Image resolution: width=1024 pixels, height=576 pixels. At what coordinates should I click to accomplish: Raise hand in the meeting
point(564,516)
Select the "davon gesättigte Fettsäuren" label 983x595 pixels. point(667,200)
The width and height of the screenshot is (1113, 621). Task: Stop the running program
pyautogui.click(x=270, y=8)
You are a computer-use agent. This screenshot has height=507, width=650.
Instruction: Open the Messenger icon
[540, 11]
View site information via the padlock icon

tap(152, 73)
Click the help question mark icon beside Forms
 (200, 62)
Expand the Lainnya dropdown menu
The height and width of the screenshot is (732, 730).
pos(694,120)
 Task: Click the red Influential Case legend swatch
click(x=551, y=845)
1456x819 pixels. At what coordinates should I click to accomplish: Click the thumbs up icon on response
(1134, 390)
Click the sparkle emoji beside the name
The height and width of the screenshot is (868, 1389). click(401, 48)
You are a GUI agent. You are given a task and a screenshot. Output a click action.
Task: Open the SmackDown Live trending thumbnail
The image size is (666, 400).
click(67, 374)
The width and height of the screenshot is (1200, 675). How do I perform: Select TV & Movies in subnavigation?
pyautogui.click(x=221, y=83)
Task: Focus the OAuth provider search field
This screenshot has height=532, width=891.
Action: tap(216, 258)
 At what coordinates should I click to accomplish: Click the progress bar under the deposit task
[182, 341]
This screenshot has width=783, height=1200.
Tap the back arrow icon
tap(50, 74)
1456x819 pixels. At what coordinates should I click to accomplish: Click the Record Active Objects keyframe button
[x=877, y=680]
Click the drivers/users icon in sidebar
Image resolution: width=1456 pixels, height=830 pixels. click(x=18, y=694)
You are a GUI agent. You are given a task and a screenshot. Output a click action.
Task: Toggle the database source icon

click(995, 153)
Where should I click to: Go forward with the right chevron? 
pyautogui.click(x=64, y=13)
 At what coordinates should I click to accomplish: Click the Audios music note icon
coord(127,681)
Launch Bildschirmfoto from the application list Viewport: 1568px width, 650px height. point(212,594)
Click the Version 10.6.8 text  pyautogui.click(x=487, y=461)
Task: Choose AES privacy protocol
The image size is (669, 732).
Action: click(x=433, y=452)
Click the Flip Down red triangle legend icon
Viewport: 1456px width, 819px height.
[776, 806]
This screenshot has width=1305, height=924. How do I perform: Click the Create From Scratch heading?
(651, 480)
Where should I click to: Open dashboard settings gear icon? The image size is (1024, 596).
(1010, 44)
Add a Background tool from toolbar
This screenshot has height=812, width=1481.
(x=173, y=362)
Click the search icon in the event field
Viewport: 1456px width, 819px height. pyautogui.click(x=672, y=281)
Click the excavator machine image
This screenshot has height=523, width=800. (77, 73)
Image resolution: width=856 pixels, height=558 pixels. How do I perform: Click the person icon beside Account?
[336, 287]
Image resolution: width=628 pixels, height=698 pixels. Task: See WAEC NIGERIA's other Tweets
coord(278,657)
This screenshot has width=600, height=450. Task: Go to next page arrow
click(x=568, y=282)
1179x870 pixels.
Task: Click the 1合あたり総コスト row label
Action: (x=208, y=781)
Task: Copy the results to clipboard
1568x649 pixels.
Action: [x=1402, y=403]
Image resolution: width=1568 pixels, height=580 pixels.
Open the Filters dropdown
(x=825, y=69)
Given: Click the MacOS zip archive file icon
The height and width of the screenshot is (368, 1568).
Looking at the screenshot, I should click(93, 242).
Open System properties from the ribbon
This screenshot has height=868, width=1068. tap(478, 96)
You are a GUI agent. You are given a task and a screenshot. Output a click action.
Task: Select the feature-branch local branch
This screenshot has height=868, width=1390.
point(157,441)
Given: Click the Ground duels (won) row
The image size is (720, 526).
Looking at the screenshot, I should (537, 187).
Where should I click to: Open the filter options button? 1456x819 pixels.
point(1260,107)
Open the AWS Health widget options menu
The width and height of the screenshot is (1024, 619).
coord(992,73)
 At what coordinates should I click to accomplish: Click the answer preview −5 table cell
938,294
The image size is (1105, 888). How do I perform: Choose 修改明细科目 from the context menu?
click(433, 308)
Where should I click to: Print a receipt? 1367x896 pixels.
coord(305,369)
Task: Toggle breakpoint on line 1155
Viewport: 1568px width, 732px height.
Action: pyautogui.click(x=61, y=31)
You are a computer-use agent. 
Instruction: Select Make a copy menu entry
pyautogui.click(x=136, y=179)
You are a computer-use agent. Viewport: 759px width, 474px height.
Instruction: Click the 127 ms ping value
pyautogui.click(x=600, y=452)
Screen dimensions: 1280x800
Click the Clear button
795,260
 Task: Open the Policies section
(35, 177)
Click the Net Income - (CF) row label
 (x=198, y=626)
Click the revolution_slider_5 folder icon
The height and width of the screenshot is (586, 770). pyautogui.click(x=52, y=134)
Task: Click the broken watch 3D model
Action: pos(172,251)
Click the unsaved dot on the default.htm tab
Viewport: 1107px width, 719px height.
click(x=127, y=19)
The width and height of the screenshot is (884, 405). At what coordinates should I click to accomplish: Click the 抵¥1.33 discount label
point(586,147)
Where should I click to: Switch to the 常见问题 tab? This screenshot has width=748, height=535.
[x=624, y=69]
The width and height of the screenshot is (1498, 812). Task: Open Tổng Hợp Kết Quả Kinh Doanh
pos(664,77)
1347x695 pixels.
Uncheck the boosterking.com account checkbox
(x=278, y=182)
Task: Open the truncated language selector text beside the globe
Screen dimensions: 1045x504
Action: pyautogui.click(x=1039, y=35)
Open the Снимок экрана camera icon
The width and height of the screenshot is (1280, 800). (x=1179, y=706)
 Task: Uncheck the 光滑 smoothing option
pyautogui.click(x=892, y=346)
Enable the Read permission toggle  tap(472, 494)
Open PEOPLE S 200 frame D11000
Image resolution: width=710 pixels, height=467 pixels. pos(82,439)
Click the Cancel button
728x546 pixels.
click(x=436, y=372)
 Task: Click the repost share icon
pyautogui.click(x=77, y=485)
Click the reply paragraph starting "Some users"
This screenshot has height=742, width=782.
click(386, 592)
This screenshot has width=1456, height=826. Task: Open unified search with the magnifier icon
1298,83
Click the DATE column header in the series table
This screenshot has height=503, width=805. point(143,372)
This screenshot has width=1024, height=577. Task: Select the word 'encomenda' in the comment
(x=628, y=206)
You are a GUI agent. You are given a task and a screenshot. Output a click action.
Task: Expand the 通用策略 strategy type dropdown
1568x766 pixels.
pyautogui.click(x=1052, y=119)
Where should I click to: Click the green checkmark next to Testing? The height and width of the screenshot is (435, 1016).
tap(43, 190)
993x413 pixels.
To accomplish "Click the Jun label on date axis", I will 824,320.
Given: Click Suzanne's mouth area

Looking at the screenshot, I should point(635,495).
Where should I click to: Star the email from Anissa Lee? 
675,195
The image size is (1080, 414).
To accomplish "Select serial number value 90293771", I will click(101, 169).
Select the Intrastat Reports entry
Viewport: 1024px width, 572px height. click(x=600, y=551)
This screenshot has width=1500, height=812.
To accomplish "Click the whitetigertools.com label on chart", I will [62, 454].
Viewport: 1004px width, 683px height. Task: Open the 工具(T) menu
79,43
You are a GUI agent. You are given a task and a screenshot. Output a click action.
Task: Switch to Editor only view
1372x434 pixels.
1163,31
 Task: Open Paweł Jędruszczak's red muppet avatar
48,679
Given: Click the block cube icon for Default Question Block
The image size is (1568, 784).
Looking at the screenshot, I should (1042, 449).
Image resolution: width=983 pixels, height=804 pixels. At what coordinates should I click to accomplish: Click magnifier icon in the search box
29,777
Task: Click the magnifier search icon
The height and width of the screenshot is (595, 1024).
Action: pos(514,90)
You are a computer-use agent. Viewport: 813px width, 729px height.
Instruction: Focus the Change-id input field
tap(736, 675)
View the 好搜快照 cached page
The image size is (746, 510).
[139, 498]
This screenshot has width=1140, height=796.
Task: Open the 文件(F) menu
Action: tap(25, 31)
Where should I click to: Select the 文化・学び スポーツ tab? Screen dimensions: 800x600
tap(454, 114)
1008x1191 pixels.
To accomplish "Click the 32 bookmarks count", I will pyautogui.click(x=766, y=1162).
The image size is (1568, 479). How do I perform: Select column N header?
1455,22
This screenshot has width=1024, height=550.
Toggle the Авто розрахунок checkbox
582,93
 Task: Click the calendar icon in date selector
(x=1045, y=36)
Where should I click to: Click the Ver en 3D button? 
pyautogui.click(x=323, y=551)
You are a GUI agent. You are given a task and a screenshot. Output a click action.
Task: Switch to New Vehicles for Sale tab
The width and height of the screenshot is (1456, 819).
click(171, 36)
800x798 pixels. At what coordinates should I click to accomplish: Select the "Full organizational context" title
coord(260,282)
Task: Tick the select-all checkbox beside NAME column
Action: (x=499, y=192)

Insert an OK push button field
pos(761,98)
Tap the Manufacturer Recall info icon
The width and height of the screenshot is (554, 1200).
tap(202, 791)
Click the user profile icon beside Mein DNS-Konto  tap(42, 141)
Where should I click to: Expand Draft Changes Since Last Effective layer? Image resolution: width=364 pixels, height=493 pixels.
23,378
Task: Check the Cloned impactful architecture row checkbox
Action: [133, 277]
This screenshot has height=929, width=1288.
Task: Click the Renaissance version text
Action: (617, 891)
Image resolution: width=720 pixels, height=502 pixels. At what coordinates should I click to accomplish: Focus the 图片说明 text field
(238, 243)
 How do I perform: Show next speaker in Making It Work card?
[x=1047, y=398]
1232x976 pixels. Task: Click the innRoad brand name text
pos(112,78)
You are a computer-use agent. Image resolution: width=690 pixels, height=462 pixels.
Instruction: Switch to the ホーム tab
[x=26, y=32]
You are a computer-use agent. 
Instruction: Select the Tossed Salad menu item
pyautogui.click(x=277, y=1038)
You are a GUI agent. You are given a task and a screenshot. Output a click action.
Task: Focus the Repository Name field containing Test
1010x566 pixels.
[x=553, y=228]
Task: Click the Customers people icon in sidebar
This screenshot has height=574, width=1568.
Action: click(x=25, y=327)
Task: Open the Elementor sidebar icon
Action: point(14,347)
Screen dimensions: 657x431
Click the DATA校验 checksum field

___

» **REQUIRED WORK**: Please pick out and copy every line in the items above that contains the word "checkbox". Case counts.

» **REPLY TO THE TASK**:
Uncheck the boosterking.com account checkbox
Toggle the Авто розрахунок checkbox
Task: Tick the select-all checkbox beside NAME column
Task: Check the Cloned impactful architecture row checkbox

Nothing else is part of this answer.